Davies continued the magazine with the same mixture as before (the page count of the magazine having increased from 32 pages to 36 to accommodate the additional content), as did the editors who followed him, Andy Vincent (1969–1977) and Jack Parker (1977–1982).
The magazine absorbed World of Wonder in March 1975, and Speed & Power with issue no. 724 (29 November 1975).
It was under Parker's editorship that the paper underwent a facelift with issue 844 (18 March 1978), absorbed World of Knowledge in early 1981, and celebrated its 1,000th issue later that same year (9 May 1981). Sales had, however, been declining throughout the 1970s, a decade which had seen the price of the paper rise from 7½ pence to 30 pence due to sharply increasing production costs. Price increases in the early 1980s added a further 10 pence to the weekly cost of the magazine and the editor had to admit that "we simply do not sell enough to meet the very heavy cost of producing a magazine of the quality of Look and Learn and we are therefore unable to continue publication."[3]

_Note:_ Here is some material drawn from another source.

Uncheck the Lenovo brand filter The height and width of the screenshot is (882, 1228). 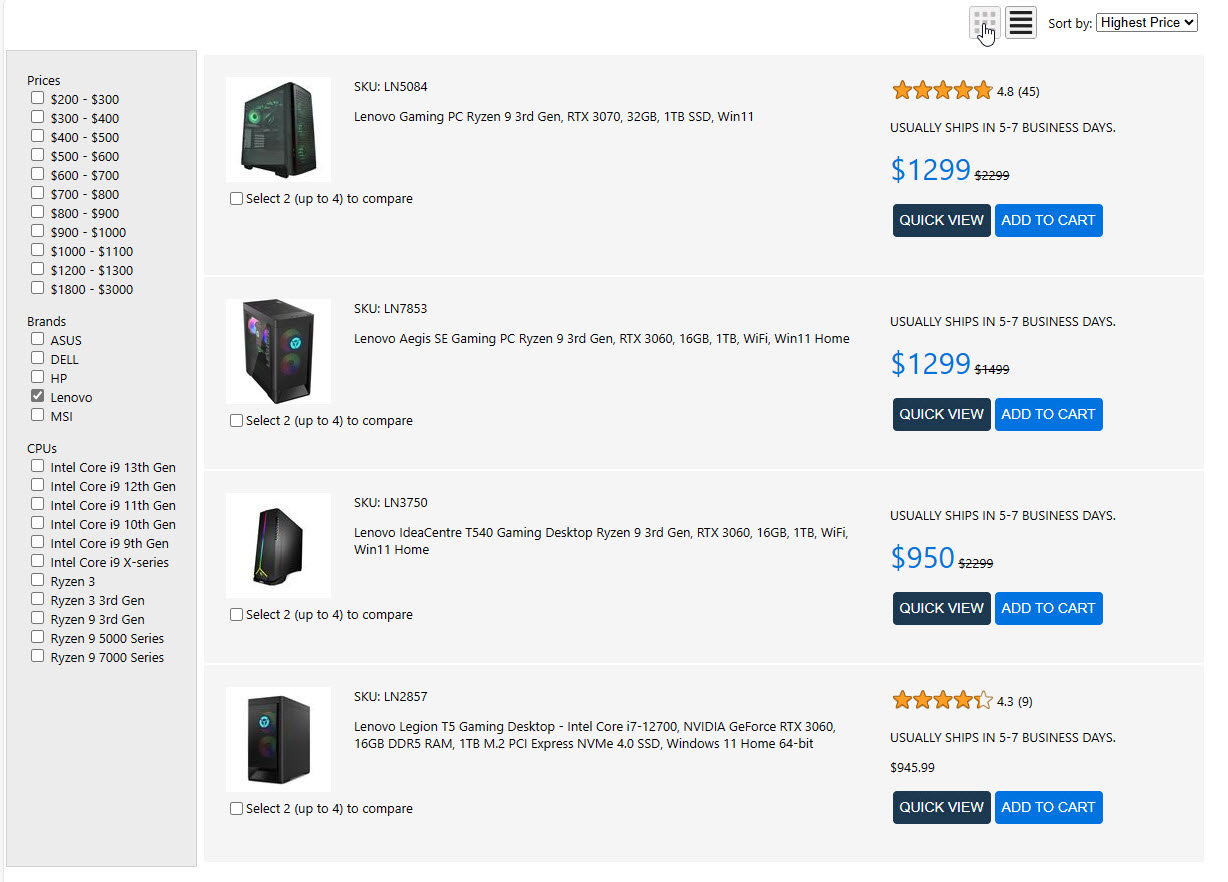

Look and Learn folded with issue 1049, dated 17 April 1982.
Comic strip section
It did include a comic strip section, the most important strip was The Trigan Empire, a science fiction series written mainly by Mike Butterworth and most notably drawn by Don Lawrence, which first appeared in Ranger in September 1965. It transferred to Look and Learn in issue 232, June 1966 when the two titles merged, and ran there until the title ceased publication. It told the story of an alien culture that contained an educational blend of science and Earth-like ancient civilizations.[4] Another strip was Rob Riley, also originally from Ranger.